▶ SET PROBLEM
Format the data below as a numbered list, beginning at the line that has "Contact (919, 2384)" and stopping after the line that has "webmaster@dohlberg-tigers.de (688, 1020)". Omit blank lines and leave the pictures out.

───── DATA SHOWN ─────

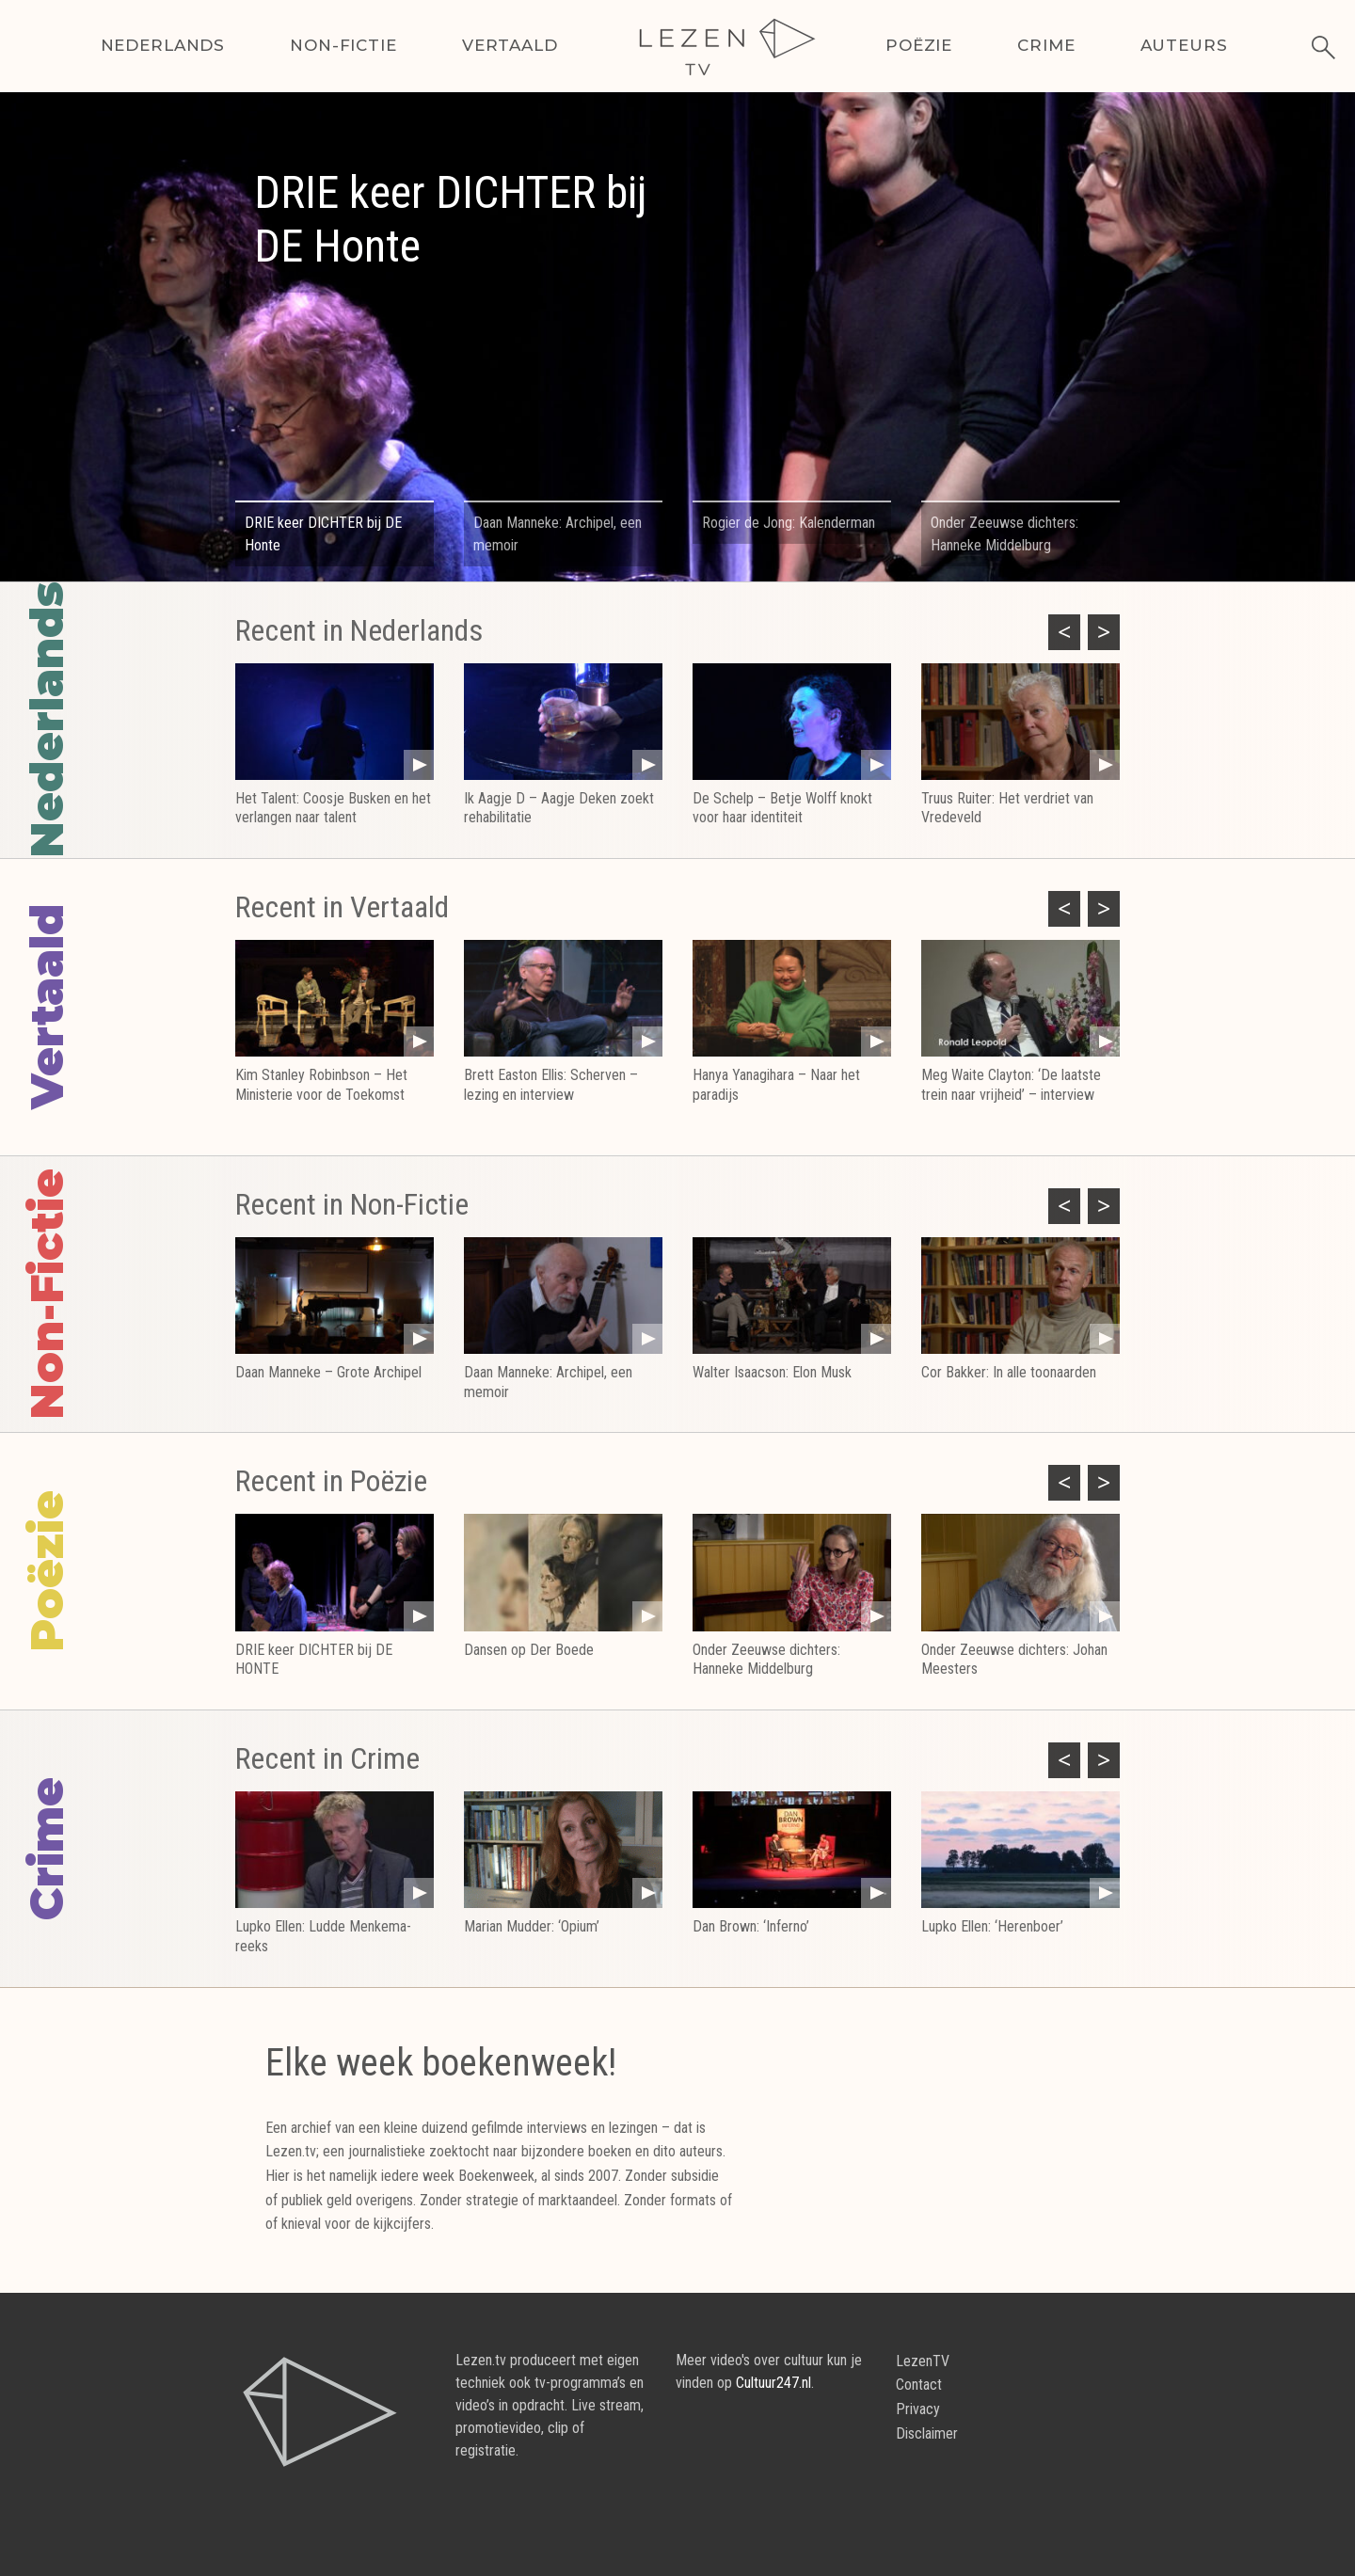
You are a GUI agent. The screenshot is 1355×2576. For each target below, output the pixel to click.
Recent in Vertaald (342, 907)
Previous (1057, 629)
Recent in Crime (327, 1758)
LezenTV (922, 2361)
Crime (1046, 45)
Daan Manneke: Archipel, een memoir (557, 534)
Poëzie (918, 45)
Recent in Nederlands (359, 630)
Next (1097, 629)
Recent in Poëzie (331, 1481)
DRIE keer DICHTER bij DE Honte (450, 220)
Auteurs (1184, 45)
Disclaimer (927, 2433)
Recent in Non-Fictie (352, 1204)
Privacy (918, 2409)
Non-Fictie (343, 45)
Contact (919, 2384)
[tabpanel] (677, 365)
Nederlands (163, 45)
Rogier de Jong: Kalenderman (788, 523)
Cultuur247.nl (773, 2383)
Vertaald (510, 45)
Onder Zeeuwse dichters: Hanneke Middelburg (1004, 534)
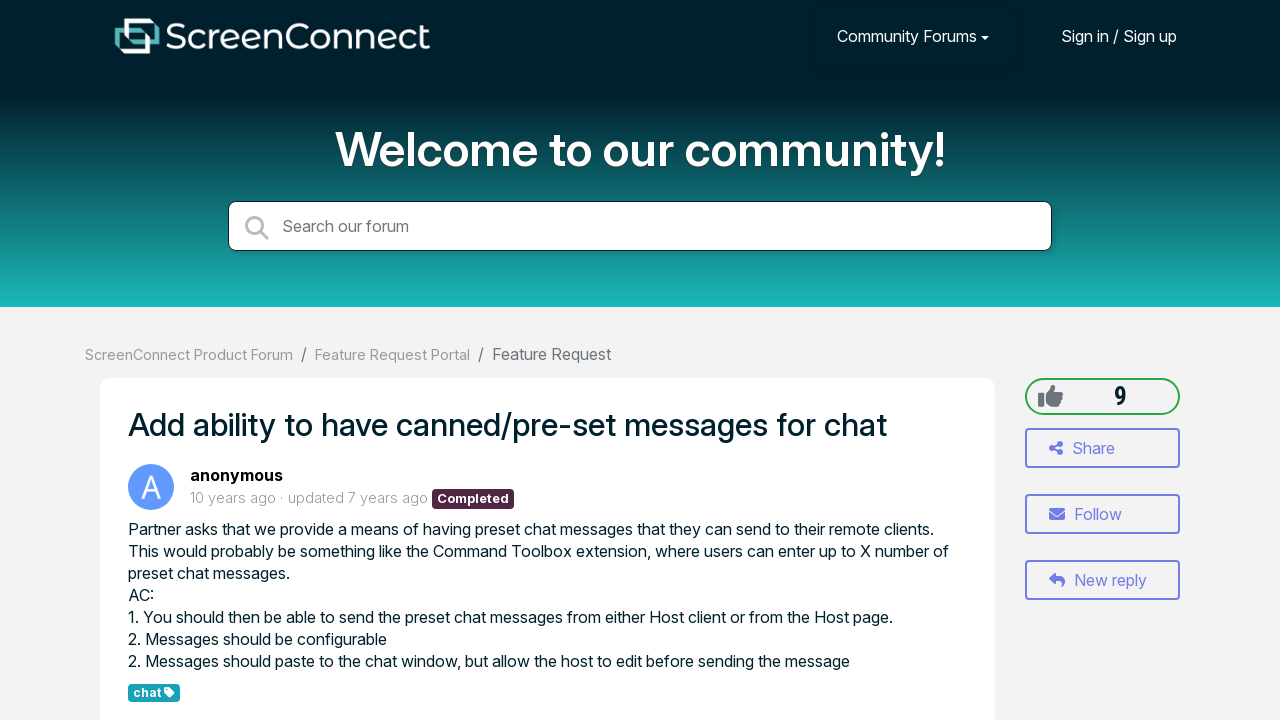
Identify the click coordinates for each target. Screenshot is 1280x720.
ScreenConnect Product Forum (189, 354)
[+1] (1050, 396)
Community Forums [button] (907, 36)
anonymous (236, 475)
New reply (1098, 580)
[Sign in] (1104, 35)
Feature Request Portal (392, 354)
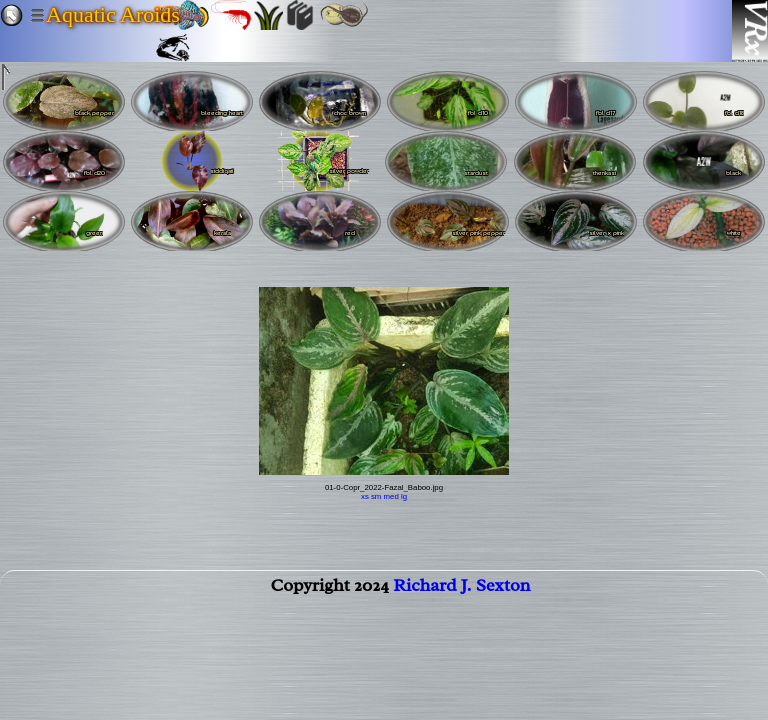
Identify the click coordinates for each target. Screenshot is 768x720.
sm (376, 496)
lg (404, 496)
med (391, 496)
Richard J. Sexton (461, 589)
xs (365, 496)
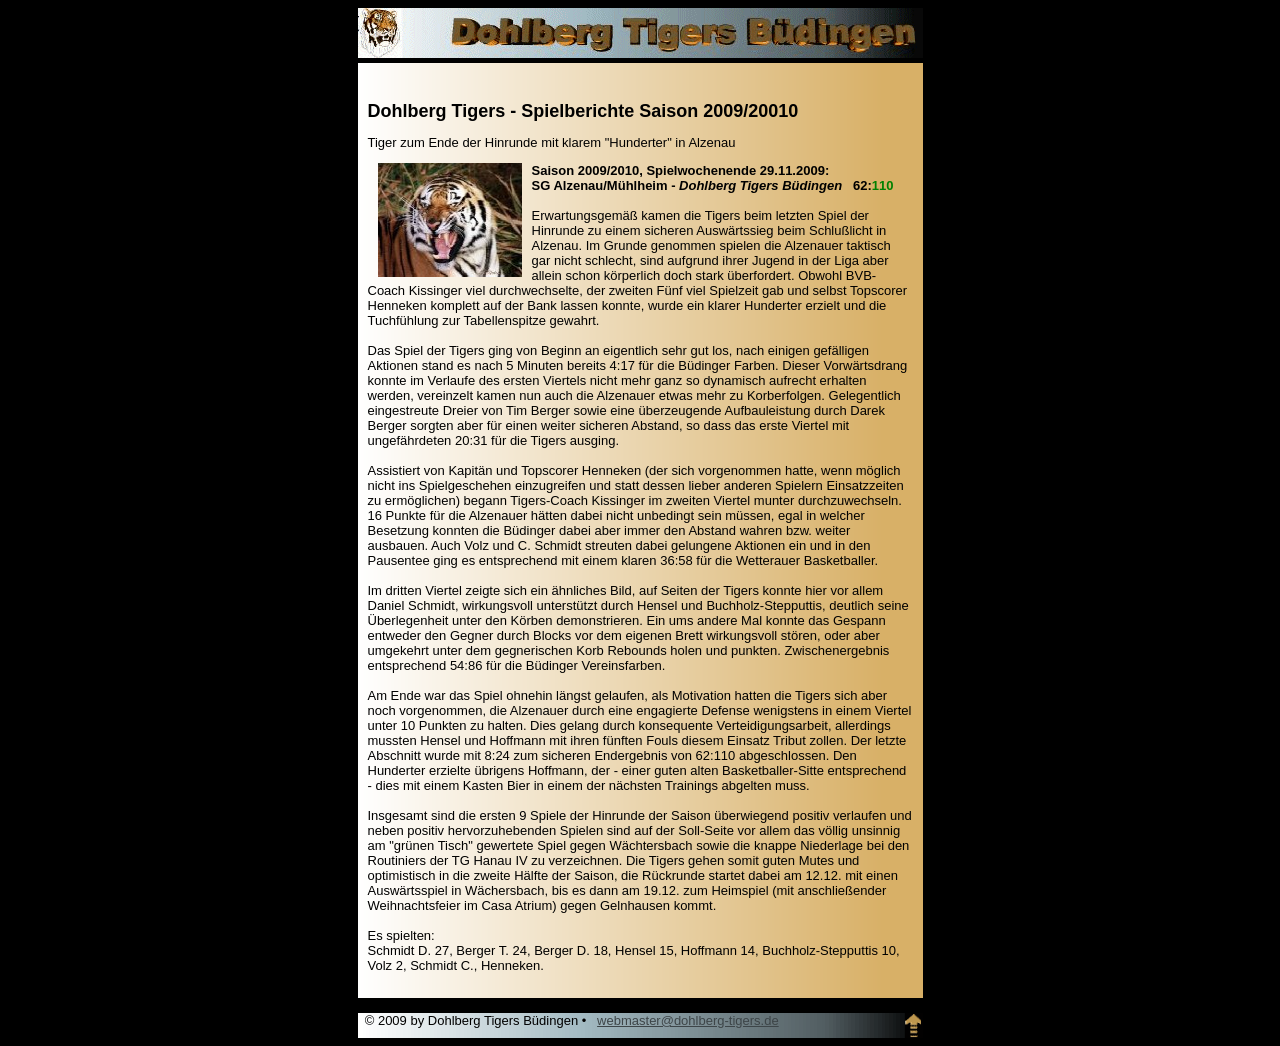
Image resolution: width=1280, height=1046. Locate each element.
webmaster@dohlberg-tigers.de (688, 1020)
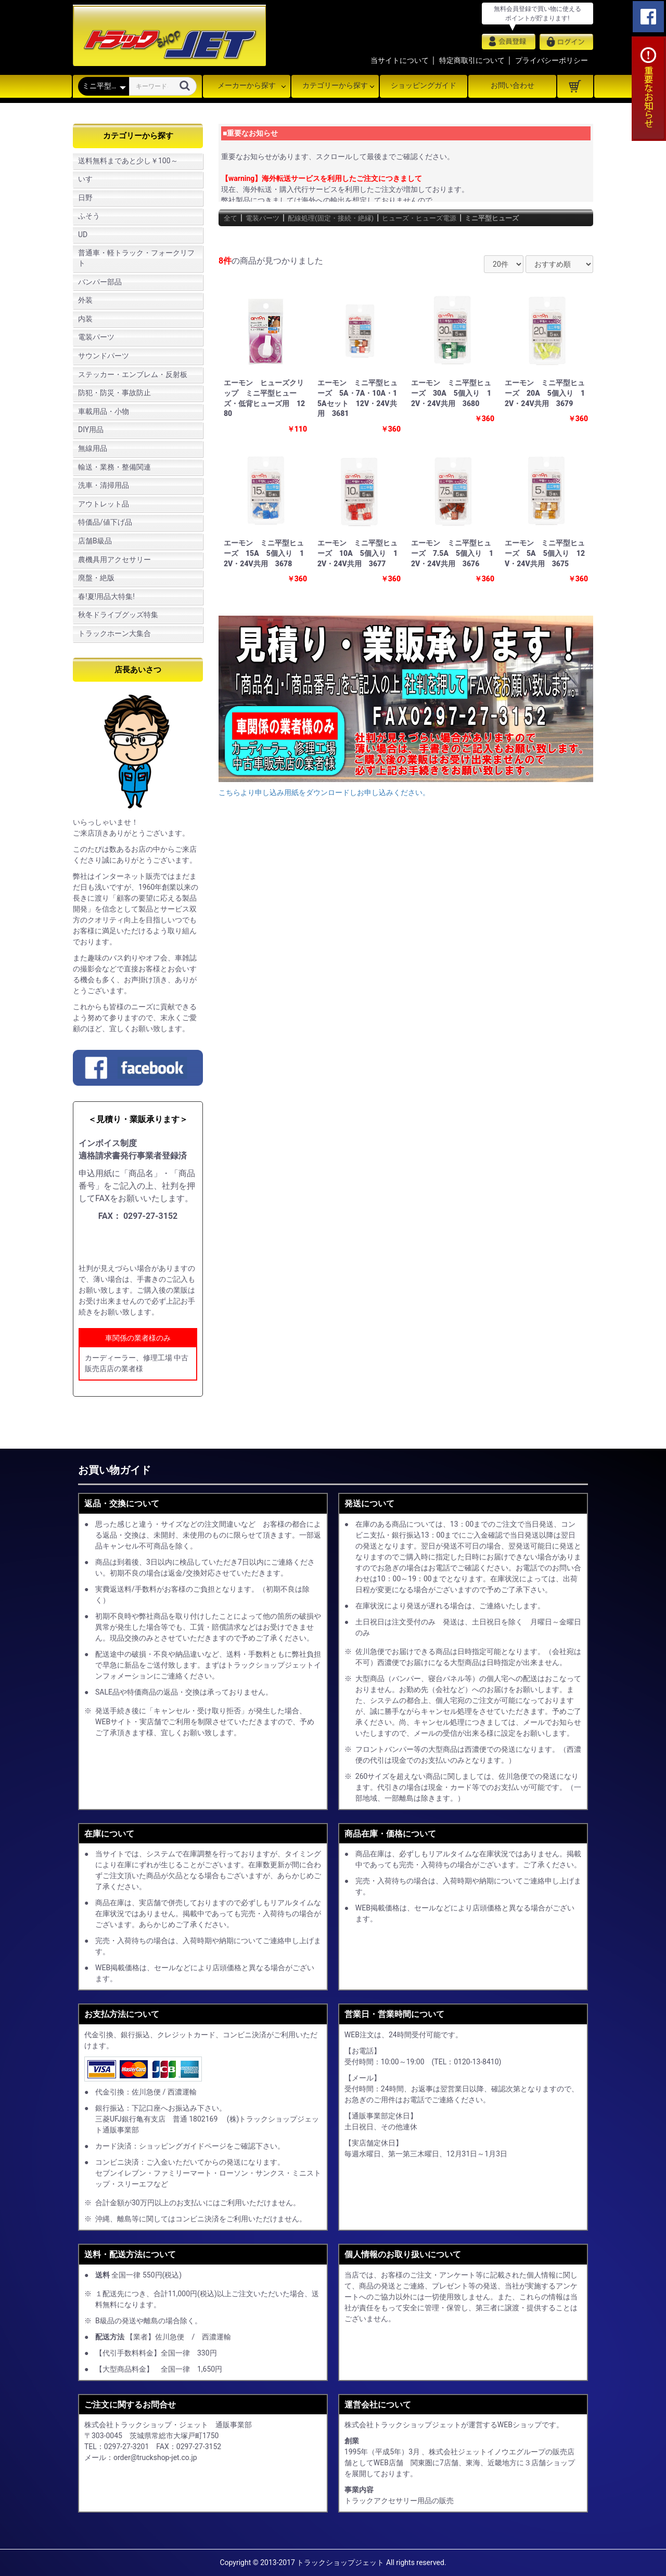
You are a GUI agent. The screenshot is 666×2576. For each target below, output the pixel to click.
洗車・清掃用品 (103, 485)
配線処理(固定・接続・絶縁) (351, 218)
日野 (85, 197)
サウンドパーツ (103, 356)
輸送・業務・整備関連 (114, 467)
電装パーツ (96, 337)
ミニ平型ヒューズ (546, 218)
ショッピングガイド (423, 85)
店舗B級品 (95, 541)
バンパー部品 (100, 282)
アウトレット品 (103, 504)
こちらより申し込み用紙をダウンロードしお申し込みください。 (324, 792)
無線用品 (92, 448)
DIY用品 (91, 429)
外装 (85, 300)
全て (232, 218)
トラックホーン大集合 (114, 633)
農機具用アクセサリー (114, 559)
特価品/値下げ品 (105, 522)
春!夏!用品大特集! (106, 596)
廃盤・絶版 (96, 578)
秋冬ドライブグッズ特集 (118, 614)
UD (82, 234)
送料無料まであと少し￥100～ (128, 161)
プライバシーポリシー (551, 60)
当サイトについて (399, 60)
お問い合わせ (512, 85)
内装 (85, 319)
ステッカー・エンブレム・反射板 (132, 374)
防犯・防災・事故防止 (114, 392)
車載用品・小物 (103, 411)
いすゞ (89, 179)
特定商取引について (472, 60)
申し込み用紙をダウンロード (142, 1242)
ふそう (89, 216)
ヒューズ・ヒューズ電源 (458, 218)
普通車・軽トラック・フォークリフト (136, 258)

─────

▶ TASK OUTPUT
1. Contact (919, 2384)
2. [tabpanel] (677, 365)
3. Nederlands (163, 45)
4. Rogier de Jong: Kalenderman (788, 523)
5. Cultuur247.nl (773, 2383)
6. Vertaald (510, 45)
7. Onder Zeeuwse dichters: Hanneke Middelburg (1004, 534)
8. Identify the click coordinates for each target. Screenshot is 1280x720.
9. ScreenConnect Product Forum (189, 354)
10. [+1] (1050, 396)
11. Community Forums [button] (907, 36)
12. anonymous (236, 475)
13. New reply (1098, 580)
14. [Sign in] (1104, 35)
15. Feature Request Portal (392, 354)
16. Identify the click coordinates for each target. Screenshot is 768x720.
17. sm (376, 496)
18. lg (404, 496)
19. med (391, 496)
20. Richard J. Sexton (461, 589)
21. xs (365, 496)
22. Image resolution: width=1280, height=1046. Locate each element.
23. webmaster@dohlberg-tigers.de (688, 1020)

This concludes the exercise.